*** Block opens ***
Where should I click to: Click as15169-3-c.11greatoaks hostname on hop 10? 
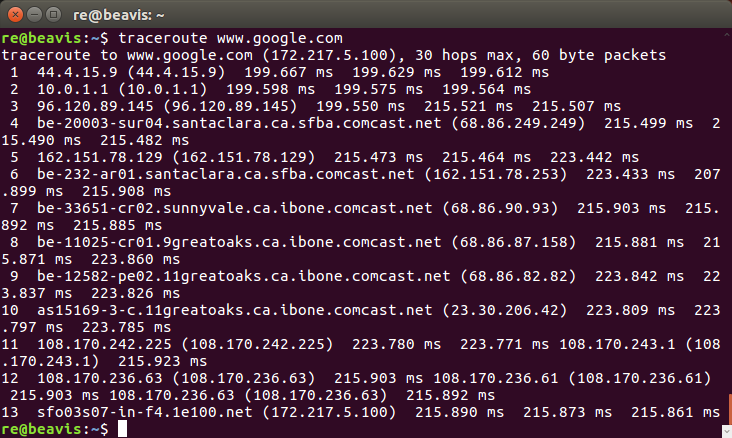[x=235, y=310]
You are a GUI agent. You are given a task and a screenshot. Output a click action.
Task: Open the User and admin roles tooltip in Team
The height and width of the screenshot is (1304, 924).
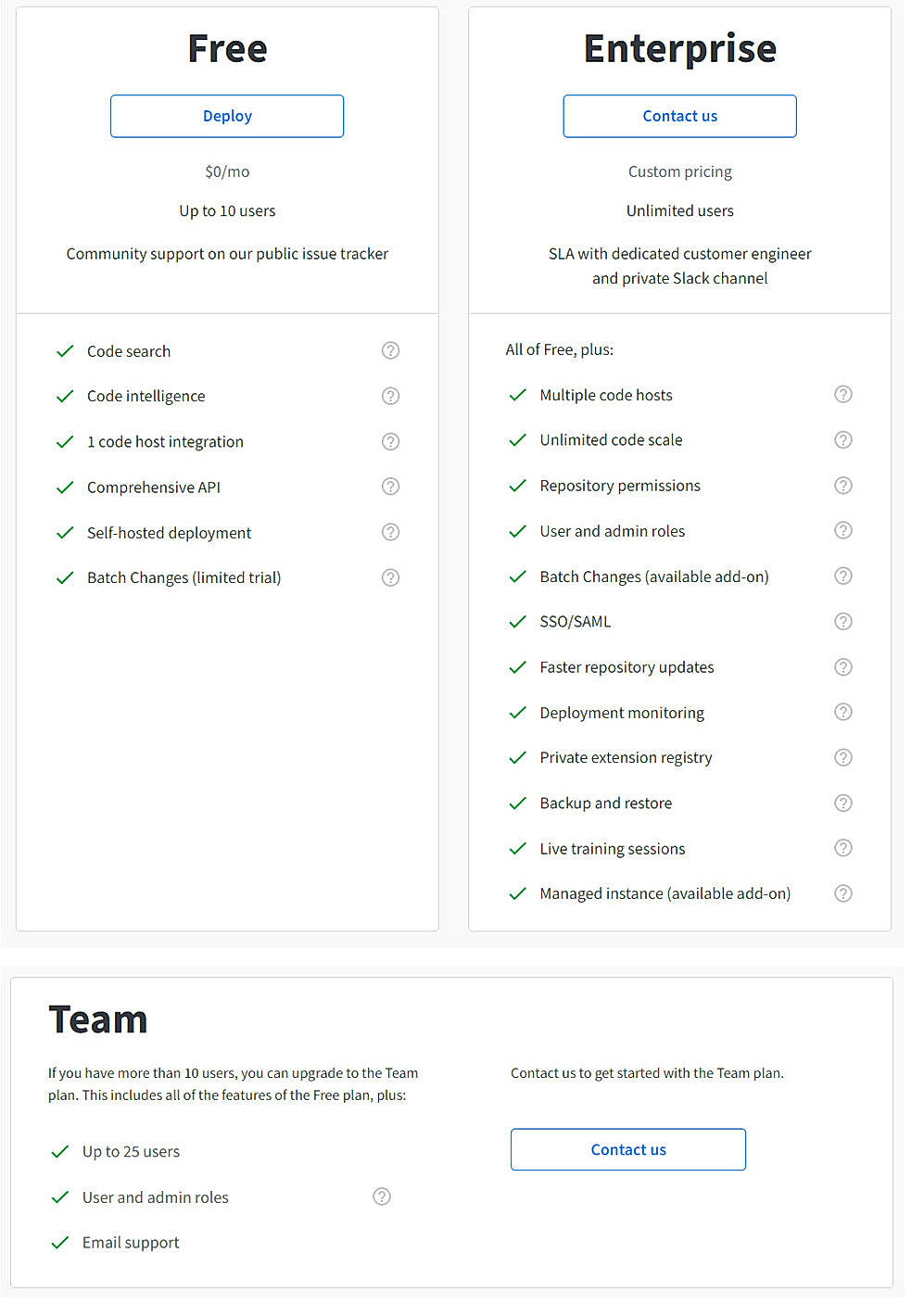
*** Block closes ***
*Exercise*.
In the entries above, some lines may contain the string "screenshot"; report how many, without additional comment.

*Your response*.
2